> _Problemas a resolver_:
1. Duplique o trecho da página que começa em "19 - Por carta" e vai até "a melhor atenção.".
2. Enumere todas as datas distintas mencionadas na página.
3. Segundo a página, a partir de que dia a 1.ª Ré Securitas comunicou que os contratos de trabalho passariam para a 2.ª Ré 2045?

> _Página_:
19 - Por carta datada de 17 de Dezembro de 2019, a 1.ª Ré Securitas comunicou à Autoridade para as Condições do Trabalho – ... a transmissão dos contratos de trabalho celebrado com os Autores para a 2.ª Ré 2045, a partir do dia 1 de Janeiro de 2020.


20 - Por e-mail enviado pela 2.ª Ré 2045 à 1.ª Ré Securitas, em 31 de Dezembro de 2019, e por esta recebida, a primeira comunicou à segunda que:


«(…) Acusamos a receção da vossa comunicação de 17 de Dezembro do corrente, que nos mereceu a melhor atenção.


Em resposta, esclarecemos que não ocorreu transmissão dos contratos de trabalho dos trabalhadores indicados na vossa comunicação e que, além do mais, iremos proceder à colocação de vigilantes do nosso quadro no posto de trabalho em causa.


(…)».

> _Registos de dados_:

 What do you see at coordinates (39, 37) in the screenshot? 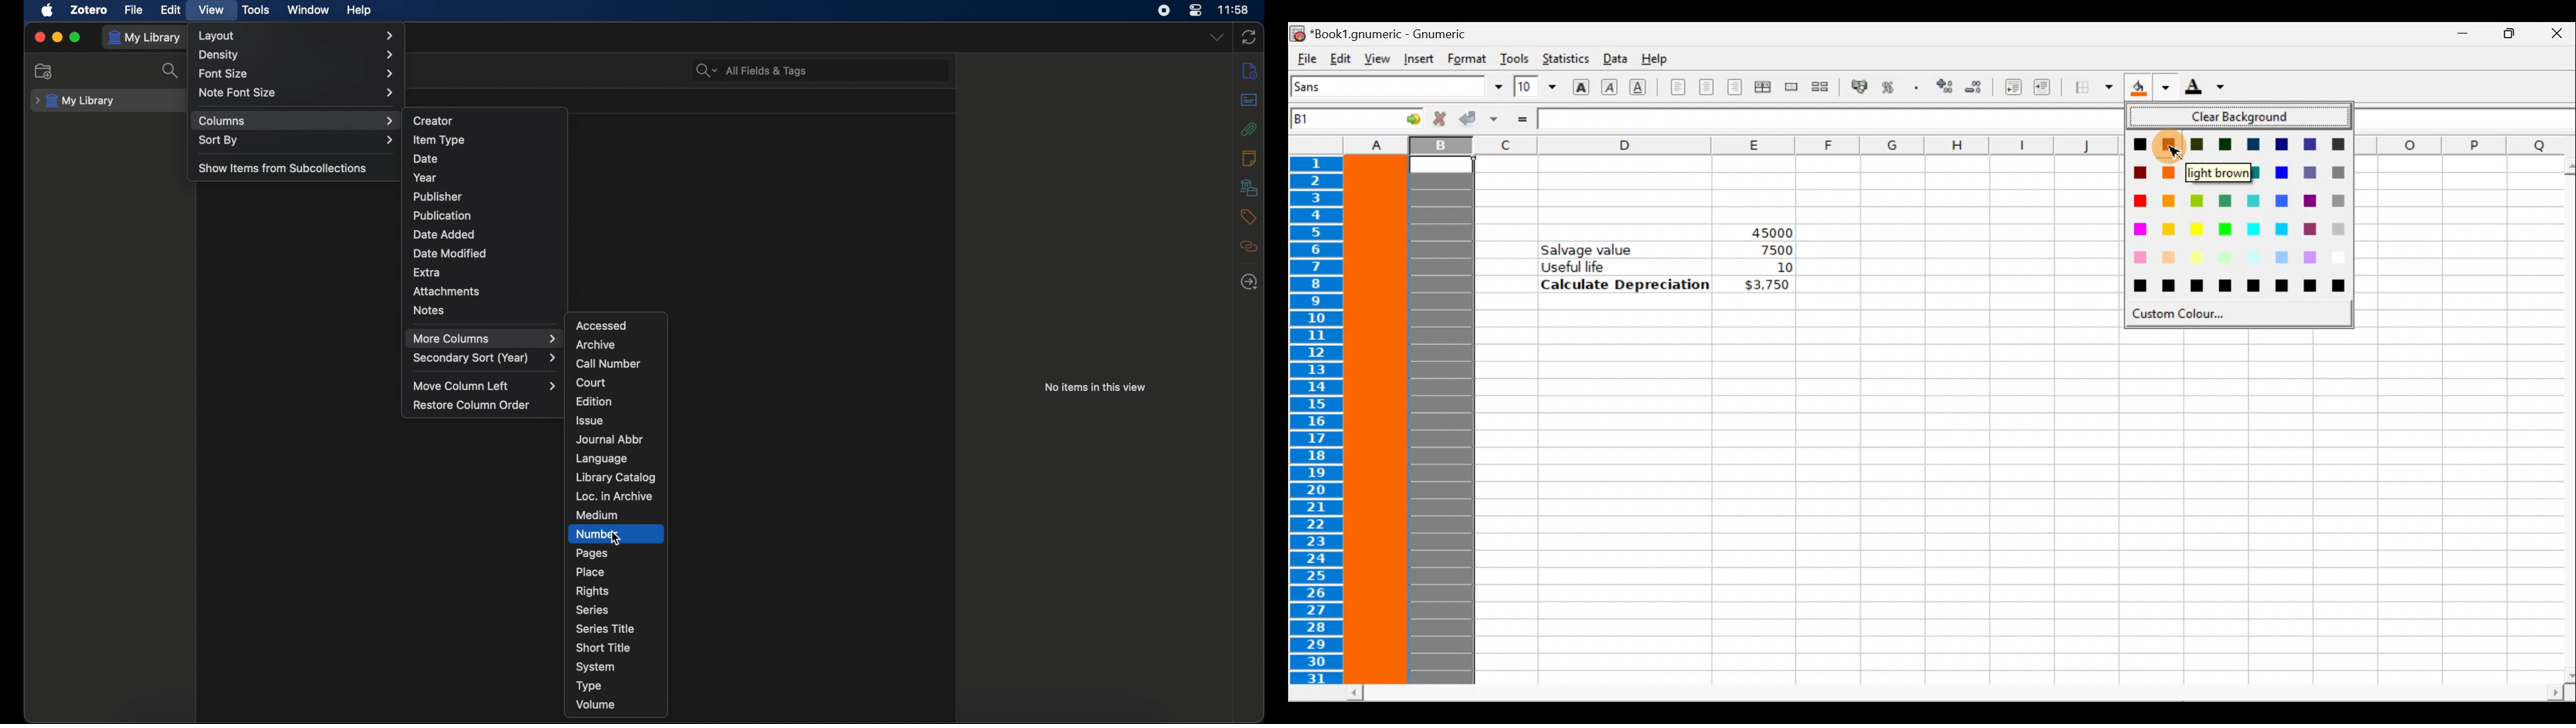
I see `close` at bounding box center [39, 37].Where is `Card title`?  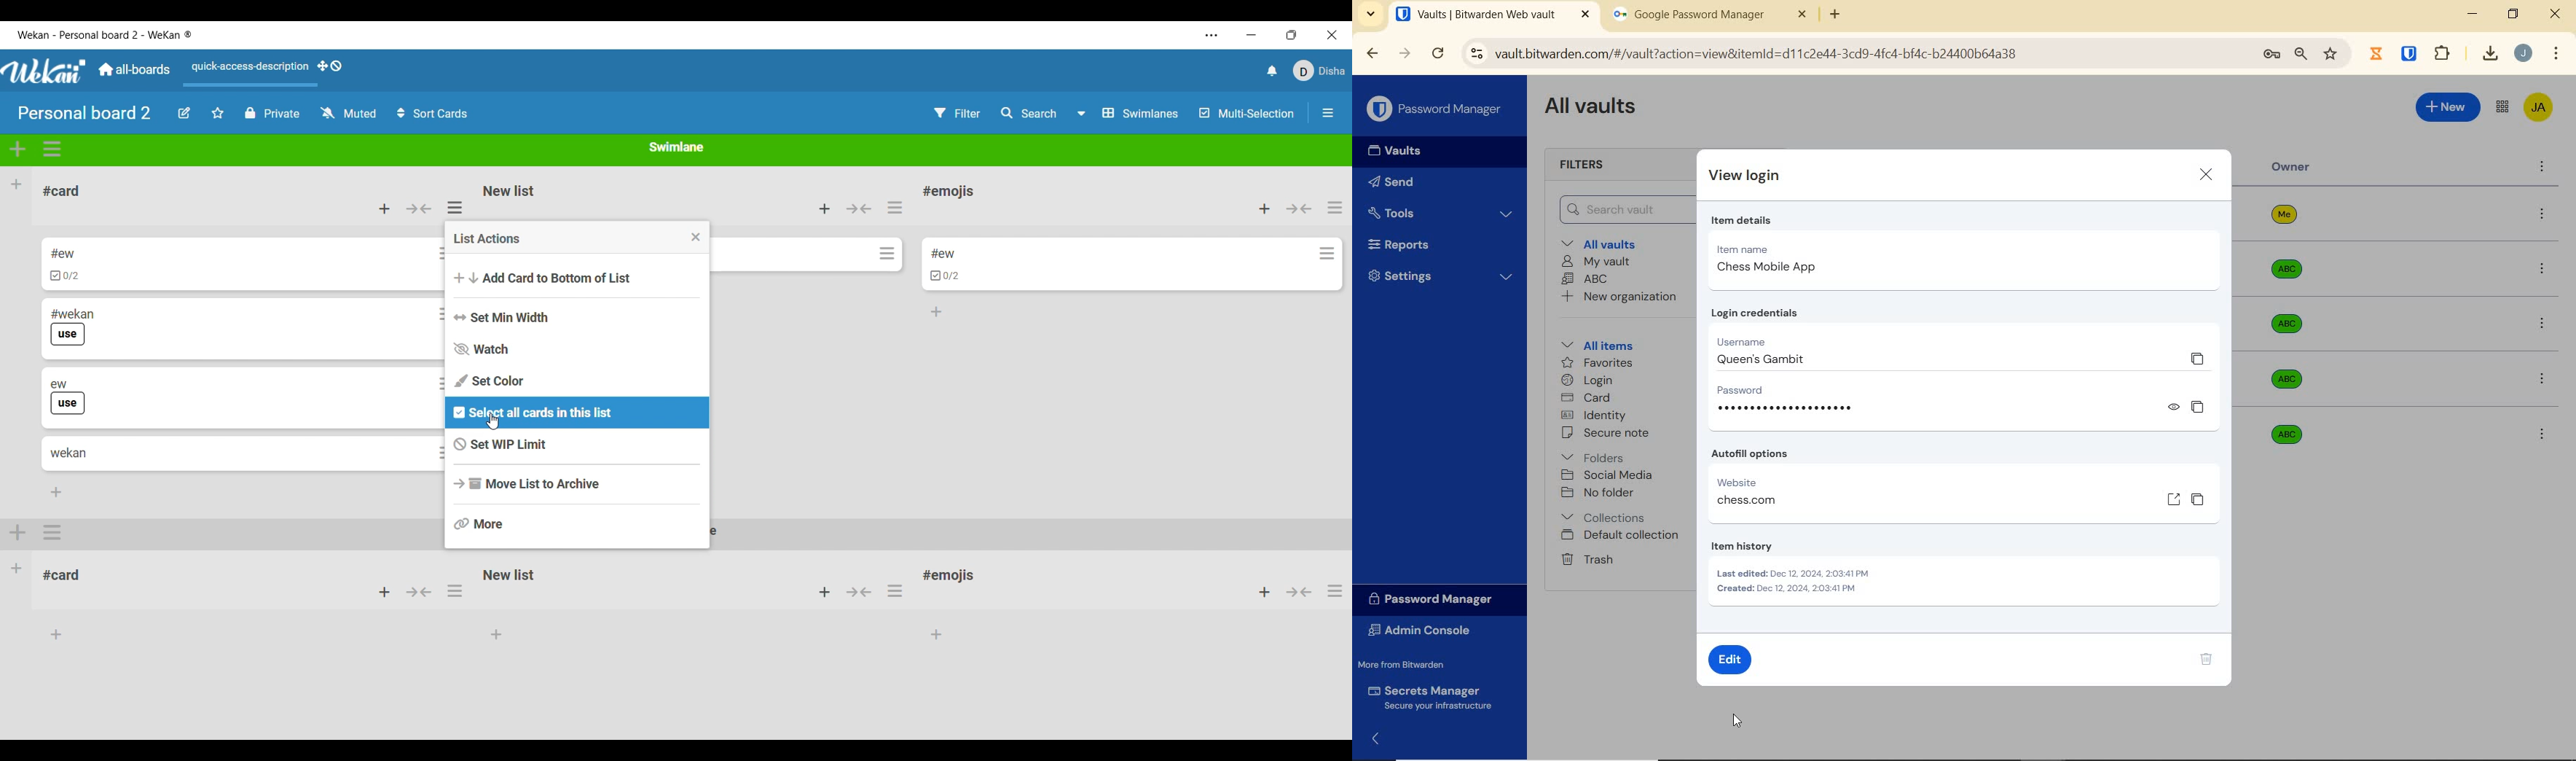
Card title is located at coordinates (942, 254). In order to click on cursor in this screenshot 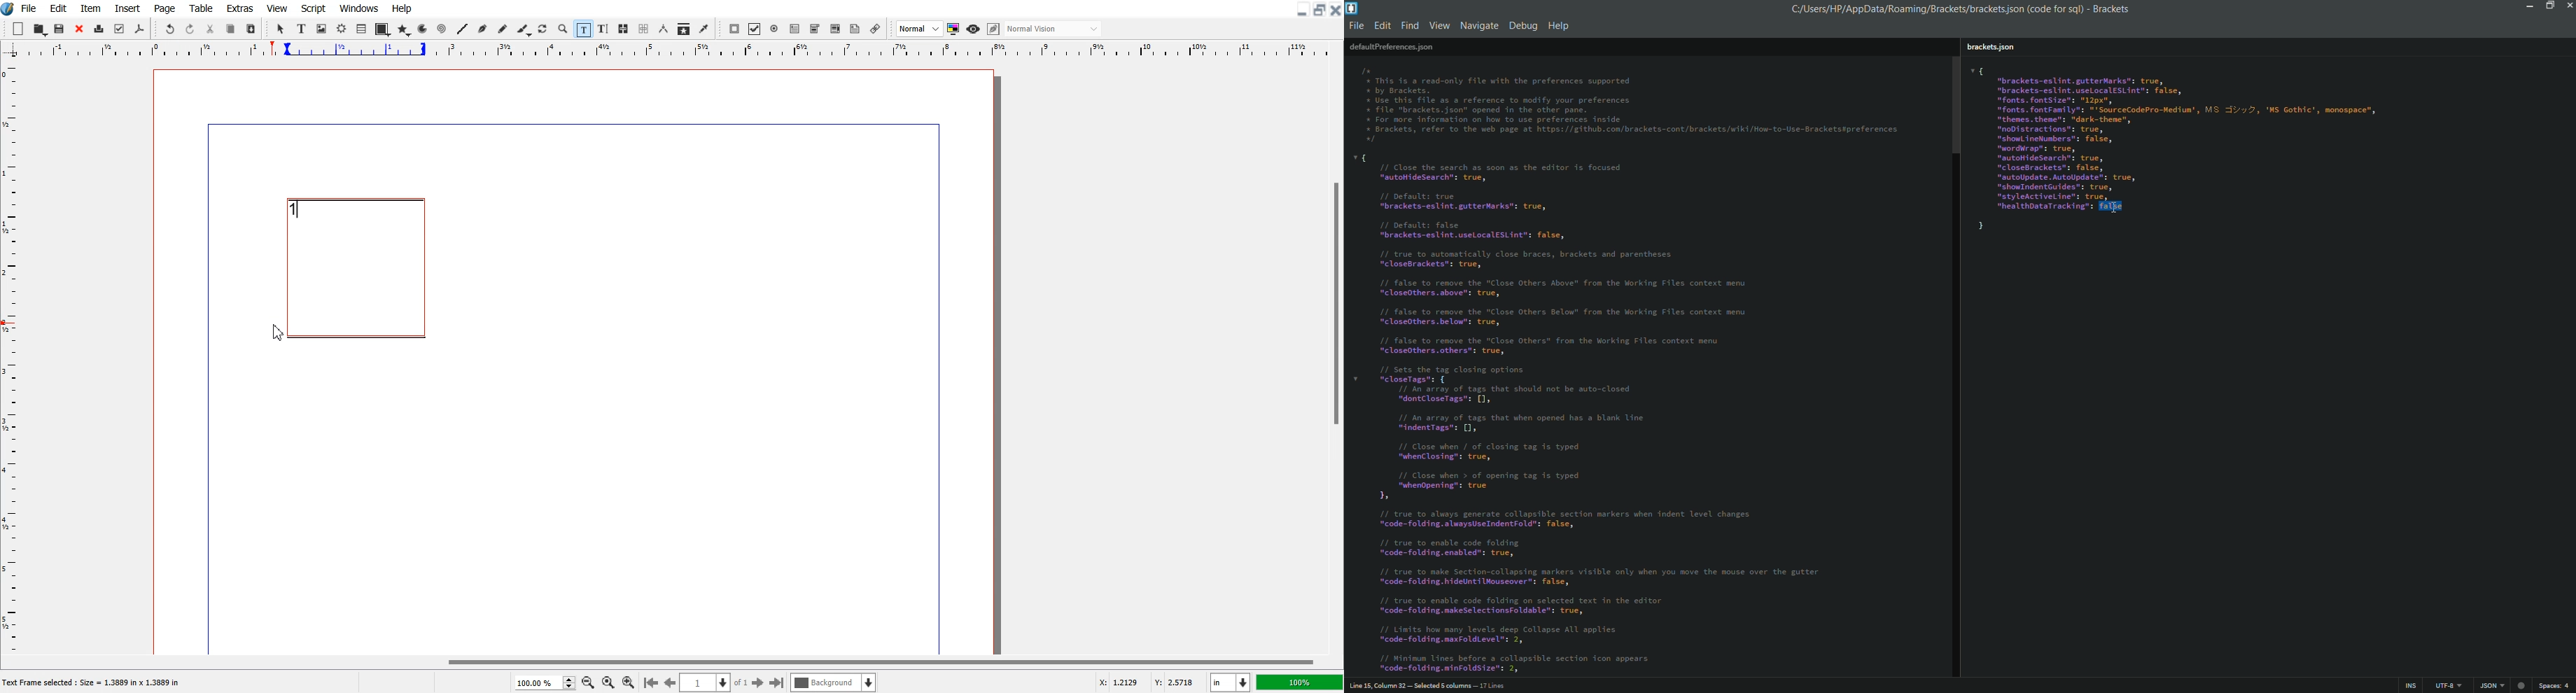, I will do `click(2118, 208)`.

> _Respostas por tarefa_:
1.
19 - Por carta datada de 17 de Dezembro de 2019, a 1.ª Ré Securitas comunicou à Autoridade para as Condições do Trabalho – ... a transmissão dos contratos de trabalho celebrado com os Autores para a 2.ª Ré 2045, a partir do dia 1 de Janeiro de 2020.


20 - Por e-mail enviado pela 2.ª Ré 2045 à 1.ª Ré Securitas, em 31 de Dezembro de 2019, e por esta recebida, a primeira comunicou à segunda que:


«(…) Acusamos a receção da vossa comunicação de 17 de Dezembro do corrente, que nos mereceu a melhor atenção.

2. 17 de Dezembro de 2019; 1 de Janeiro de 2020; 31 de Dezembro de 2019

3. A partir de 1 de Janeiro de 2020.